* MATERIAL PROVIDED
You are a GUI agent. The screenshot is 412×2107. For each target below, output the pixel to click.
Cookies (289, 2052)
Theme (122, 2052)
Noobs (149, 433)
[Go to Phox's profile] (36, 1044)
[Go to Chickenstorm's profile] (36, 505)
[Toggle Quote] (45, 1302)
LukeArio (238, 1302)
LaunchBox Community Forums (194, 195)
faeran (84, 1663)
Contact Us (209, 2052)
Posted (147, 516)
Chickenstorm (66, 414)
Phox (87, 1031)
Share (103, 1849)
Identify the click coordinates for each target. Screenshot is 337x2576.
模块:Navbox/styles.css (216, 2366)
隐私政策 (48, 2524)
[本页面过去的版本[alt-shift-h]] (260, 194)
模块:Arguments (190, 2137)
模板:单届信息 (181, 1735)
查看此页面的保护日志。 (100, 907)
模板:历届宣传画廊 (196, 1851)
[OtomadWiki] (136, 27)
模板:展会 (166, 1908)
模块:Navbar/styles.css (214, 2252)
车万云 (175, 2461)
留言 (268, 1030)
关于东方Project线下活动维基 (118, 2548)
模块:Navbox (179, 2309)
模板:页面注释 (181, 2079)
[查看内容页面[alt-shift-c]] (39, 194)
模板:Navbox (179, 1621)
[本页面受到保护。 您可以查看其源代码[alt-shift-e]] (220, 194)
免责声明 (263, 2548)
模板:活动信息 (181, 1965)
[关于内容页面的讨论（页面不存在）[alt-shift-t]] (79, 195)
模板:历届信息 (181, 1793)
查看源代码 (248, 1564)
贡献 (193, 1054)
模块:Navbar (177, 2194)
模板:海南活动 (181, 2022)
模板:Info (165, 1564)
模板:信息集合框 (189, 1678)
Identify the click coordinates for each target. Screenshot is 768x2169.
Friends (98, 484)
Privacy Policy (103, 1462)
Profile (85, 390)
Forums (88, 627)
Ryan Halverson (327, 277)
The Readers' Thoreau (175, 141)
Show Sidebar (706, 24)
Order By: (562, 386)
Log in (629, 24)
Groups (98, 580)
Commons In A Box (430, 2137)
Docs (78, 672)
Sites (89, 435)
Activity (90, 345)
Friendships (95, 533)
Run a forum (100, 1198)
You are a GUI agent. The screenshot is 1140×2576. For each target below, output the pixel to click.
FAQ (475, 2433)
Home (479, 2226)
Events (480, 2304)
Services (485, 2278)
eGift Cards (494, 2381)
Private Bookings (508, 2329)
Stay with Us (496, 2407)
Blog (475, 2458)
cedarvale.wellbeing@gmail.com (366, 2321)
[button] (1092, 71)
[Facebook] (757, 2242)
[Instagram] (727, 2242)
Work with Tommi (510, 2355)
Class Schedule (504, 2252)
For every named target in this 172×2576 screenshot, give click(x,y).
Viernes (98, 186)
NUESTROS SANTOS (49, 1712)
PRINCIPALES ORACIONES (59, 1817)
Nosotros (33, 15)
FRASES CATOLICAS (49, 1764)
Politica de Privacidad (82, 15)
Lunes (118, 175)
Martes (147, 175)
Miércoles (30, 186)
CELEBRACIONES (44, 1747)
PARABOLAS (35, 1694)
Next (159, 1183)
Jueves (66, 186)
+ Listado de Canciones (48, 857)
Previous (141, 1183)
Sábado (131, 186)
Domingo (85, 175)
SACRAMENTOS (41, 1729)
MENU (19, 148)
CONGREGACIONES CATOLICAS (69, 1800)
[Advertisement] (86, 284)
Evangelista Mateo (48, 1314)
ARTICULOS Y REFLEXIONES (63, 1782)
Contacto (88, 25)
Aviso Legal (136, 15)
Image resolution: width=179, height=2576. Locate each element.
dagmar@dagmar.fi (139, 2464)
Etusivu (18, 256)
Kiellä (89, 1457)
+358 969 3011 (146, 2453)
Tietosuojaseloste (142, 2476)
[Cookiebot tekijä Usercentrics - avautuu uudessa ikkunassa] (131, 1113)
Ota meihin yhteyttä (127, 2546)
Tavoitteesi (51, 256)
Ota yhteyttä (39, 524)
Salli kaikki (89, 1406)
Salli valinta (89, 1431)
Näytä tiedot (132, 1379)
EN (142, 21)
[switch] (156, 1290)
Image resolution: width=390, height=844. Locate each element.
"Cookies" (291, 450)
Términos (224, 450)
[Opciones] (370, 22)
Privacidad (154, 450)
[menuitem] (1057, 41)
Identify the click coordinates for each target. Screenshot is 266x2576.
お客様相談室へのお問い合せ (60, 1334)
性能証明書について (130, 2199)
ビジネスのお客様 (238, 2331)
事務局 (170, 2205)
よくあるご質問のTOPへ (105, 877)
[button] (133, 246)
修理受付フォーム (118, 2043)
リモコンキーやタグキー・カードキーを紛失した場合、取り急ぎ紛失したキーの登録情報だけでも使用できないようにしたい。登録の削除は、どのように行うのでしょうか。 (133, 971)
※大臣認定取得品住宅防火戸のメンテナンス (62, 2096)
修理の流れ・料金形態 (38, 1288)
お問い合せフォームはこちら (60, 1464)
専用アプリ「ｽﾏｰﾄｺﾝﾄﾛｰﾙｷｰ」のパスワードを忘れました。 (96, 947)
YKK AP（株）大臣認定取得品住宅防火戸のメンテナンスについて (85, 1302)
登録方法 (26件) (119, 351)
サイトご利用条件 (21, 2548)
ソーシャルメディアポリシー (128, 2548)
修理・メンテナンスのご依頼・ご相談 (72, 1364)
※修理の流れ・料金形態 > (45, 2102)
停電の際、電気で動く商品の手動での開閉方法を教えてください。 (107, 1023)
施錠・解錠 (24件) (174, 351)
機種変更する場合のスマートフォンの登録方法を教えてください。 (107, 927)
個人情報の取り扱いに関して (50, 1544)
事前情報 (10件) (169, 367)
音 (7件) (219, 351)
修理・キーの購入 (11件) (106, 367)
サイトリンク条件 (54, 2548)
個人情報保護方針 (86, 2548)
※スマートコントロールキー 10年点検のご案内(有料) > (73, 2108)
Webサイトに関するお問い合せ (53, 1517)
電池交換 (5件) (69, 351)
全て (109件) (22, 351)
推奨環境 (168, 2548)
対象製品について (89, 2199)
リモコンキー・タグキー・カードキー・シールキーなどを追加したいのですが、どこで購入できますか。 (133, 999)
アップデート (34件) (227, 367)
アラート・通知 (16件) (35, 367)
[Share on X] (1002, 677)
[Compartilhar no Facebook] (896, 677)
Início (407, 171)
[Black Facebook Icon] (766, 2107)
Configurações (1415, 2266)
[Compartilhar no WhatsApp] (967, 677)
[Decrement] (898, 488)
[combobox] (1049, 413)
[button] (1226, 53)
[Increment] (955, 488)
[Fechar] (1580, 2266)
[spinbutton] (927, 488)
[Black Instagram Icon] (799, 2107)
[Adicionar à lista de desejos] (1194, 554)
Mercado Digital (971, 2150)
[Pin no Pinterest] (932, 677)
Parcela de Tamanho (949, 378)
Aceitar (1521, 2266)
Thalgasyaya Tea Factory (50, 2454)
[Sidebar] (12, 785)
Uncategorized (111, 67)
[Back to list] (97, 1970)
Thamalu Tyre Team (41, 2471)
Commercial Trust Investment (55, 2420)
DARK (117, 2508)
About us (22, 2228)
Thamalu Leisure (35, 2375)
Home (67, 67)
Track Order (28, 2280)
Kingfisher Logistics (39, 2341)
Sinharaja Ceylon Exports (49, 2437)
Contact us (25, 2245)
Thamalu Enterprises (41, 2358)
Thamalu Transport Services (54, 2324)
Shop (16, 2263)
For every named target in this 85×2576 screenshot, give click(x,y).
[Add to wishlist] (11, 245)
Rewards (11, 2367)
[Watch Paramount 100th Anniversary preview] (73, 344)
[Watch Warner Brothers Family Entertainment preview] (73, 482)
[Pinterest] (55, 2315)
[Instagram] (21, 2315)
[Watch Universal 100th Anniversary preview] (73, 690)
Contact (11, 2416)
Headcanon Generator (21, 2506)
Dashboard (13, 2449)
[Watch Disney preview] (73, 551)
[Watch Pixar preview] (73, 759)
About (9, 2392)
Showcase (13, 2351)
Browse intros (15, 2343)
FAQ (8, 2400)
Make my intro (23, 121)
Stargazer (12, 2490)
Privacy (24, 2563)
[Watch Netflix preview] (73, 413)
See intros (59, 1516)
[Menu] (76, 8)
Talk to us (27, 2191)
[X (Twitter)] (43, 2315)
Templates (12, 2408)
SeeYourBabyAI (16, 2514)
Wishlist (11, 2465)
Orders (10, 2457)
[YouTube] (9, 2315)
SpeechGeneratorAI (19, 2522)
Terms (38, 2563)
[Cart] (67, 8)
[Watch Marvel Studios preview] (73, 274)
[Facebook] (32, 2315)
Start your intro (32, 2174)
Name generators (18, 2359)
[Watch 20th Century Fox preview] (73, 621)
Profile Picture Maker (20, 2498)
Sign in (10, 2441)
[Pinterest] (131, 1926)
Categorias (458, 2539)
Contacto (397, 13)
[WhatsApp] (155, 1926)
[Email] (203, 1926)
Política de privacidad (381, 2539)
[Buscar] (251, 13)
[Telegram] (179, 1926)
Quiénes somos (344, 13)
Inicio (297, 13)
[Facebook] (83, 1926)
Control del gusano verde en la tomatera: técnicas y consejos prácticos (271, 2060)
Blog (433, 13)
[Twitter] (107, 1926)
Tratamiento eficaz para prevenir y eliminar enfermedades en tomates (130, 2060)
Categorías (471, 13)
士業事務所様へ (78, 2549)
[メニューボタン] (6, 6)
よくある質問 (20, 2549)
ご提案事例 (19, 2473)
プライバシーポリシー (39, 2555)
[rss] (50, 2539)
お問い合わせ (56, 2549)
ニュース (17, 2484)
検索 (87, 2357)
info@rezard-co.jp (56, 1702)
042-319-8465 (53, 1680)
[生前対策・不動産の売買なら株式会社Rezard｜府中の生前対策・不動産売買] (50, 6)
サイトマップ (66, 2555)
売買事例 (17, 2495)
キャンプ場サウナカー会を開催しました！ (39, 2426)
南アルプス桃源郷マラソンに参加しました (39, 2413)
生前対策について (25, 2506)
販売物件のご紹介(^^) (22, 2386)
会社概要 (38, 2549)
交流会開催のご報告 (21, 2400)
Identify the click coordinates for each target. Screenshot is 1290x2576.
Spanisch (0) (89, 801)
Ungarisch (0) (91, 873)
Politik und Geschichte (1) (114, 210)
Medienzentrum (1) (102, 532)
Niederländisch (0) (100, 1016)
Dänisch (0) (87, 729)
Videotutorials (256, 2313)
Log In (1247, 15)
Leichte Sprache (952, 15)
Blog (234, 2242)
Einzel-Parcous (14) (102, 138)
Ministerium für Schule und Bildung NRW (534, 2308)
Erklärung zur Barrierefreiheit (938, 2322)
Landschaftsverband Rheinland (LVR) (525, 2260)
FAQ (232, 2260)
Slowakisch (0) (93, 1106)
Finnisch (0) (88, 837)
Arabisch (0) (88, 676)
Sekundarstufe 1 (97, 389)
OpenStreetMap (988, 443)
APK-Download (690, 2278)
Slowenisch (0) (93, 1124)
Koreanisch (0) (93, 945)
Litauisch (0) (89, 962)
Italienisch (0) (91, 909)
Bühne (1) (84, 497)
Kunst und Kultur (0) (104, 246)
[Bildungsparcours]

* AIM OF THE TASK
Write out exactly the lines that fall from the line with "Blog (433, 13)" to the line with "Politik und Geschichte (1) (114, 210)" in the records above, keeping both ends.

* PROBLEM SOLUTION
Blog (433, 13)
[Twitter] (107, 1926)
Tratamiento eficaz para prevenir y eliminar enfermedades en tomates (130, 2060)
Categorías (471, 13)
士業事務所様へ (78, 2549)
[メニューボタン] (6, 6)
よくある質問 (20, 2549)
ご提案事例 (19, 2473)
プライバシーポリシー (39, 2555)
[rss] (50, 2539)
お問い合わせ (56, 2549)
ニュース (17, 2484)
検索 (87, 2357)
info@rezard-co.jp (56, 1702)
042-319-8465 (53, 1680)
[生前対策・不動産の売買なら株式会社Rezard｜府中の生前対策・不動産売買] (50, 6)
サイトマップ (66, 2555)
売買事例 (17, 2495)
キャンプ場サウナカー会を開催しました！ (39, 2426)
南アルプス桃源郷マラソンに参加しました (39, 2413)
生前対策について (25, 2506)
販売物件のご紹介(^^) (22, 2386)
会社概要 (38, 2549)
交流会開催のご報告 (21, 2400)
Identify the click coordinates for each target. Screenshot is 1290x2576.
Spanisch (0) (89, 801)
Ungarisch (0) (91, 873)
Politik und Geschichte (1) (114, 210)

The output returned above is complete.